Atrevámonos. Hace tiempo que se habla de la Renta Básica Universal y seguro que mucha gente lo considera una idea absurda. Pero podría ser un hilo del que nos deberíamos atrever a estirar. Si las máquinas asumen buena parte de la actividad y generan riqueza, quizás nuestro trabajo dejará de ser un mecanismo tan central como ahora para el reparto social de la riqueza. Habrá que encontrar nuevos mecanismos, que sean justos, equitativos, dignos. No será sencillo. Nos tendremos que atrever a pensar cosas diferentes.

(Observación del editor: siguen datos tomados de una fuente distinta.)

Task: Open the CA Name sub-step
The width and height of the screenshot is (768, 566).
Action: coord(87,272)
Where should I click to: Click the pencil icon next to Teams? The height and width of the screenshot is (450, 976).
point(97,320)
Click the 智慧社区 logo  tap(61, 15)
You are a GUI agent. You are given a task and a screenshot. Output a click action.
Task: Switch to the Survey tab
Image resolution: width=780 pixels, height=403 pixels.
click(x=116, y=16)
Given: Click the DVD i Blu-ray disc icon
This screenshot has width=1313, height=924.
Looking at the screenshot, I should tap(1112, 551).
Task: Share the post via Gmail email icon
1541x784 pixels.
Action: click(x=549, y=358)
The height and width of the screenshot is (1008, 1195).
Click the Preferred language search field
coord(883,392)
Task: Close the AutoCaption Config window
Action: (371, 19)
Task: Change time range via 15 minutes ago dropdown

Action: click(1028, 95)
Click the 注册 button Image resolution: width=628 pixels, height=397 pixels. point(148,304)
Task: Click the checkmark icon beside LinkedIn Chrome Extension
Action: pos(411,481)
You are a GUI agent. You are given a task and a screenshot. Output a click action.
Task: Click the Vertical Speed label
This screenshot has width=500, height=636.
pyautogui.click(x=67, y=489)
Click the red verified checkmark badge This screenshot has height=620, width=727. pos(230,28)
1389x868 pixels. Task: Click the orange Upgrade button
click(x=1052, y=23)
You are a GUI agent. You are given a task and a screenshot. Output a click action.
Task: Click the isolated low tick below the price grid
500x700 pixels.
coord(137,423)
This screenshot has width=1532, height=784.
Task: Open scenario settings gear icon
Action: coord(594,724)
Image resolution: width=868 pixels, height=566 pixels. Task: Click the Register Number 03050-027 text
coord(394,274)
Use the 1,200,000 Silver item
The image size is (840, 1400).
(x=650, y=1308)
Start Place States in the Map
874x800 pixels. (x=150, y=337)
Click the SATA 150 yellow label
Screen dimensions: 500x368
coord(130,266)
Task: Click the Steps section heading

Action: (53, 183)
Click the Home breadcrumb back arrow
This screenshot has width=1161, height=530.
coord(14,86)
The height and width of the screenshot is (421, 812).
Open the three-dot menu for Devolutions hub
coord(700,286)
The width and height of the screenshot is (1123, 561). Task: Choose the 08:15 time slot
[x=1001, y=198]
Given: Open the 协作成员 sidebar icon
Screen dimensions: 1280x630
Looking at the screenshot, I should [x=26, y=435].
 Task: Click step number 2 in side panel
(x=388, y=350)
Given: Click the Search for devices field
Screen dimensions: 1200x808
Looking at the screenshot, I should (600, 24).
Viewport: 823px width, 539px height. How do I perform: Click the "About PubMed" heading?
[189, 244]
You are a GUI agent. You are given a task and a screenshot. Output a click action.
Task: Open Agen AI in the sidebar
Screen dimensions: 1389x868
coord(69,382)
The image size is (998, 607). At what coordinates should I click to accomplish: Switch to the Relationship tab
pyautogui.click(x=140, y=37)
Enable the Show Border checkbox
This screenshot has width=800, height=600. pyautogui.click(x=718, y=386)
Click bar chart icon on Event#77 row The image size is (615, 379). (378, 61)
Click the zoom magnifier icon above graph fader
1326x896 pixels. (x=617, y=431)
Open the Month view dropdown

El problema que tenemos no es que las máquinas hagan más o menos cosas, sino que estamos repartiendo mal la riqueza que las máquinas pueden generar
Organicémonos. Nuestro problema no es que las máquinas hagan cada vez más cosas, sino que estamos tolerando la implantación económica de un modelo social que en vez de futurista parece medieval: todo para el amo, y él ya hará y decidirá. Un sistema que además de injusto es desigual, porque sólo se lo permitimos a los actores globales pero no a los locales. Las multinacionales pueden diseñar maneras para acabar tributando quién sabe dónde, pero los de aquí que tienen tiendas de fruta, supermercados, empresas de transporte, salas de concierto, talleres de carpintería o peluquerías, estos no, estos han de contribuir y tributar con el método antiguo. Necesitamos ordenar el sistema tributario, necesitamos un nuevo marco legal, y visto cómo van las cosas nos tendremos que poner serios. Serios y exigentes.
La psiquiatra Elisabeth Kübler-Ross es famosa por su definición de las cinco fases por las que necesitamos pasar cuando sufrimos un duelo: negación, ira, negociación, depresión y aceptación. Negar que una máquina pueda conducir un camión o hacer un diagnóstico médico. Enfadarse si detectamos que estamos siendo gestionados o atendidos por un algoritmo. Negociar qué cosas debe hacer sí o sí un humano. Deprimirse al ver que efectivamente una máquina podría hacer nuestro trabajo, e incluso hacerla mejor. Negociar cómo lo haremos. Sólo un detalle: no es con las máquinas con quien tenemos que negociar, sino con los que se benefician de ellas. Nuestro problema no son las máquinas, sino que unos pocos están acumulando demasiado de una manera socialmente injusta. Organicémonos.